### DATA SUPPLIED
[Start of Attachment]
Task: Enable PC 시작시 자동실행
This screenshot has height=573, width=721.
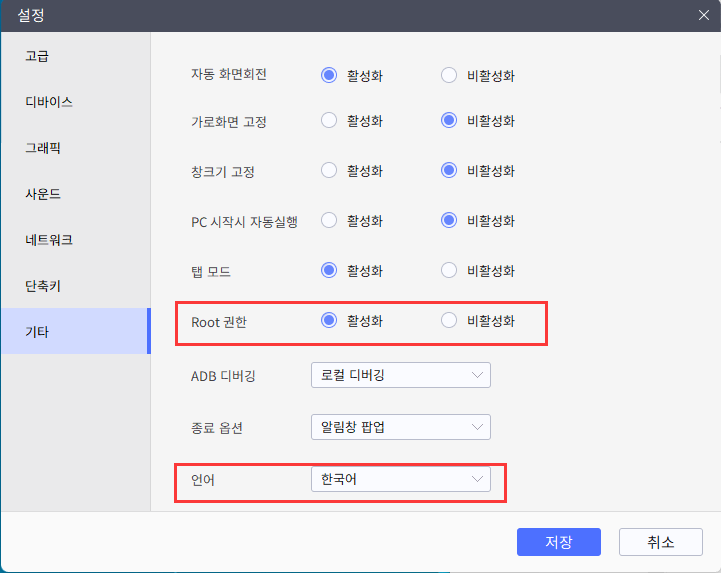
[End of Attachment]
[Start of Attachment]
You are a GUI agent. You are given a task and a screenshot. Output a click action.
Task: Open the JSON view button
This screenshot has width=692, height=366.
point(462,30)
[End of Attachment]
### THE PROBLEM
What you return should be exactly the lines above, starting at the one with "Task: Enable PC 시작시 자동실행" and ending at the one with "This screenshot has height=573, width=721.", and nothing else.

### EXERCISE SOLUTION
Task: Enable PC 시작시 자동실행
This screenshot has height=573, width=721.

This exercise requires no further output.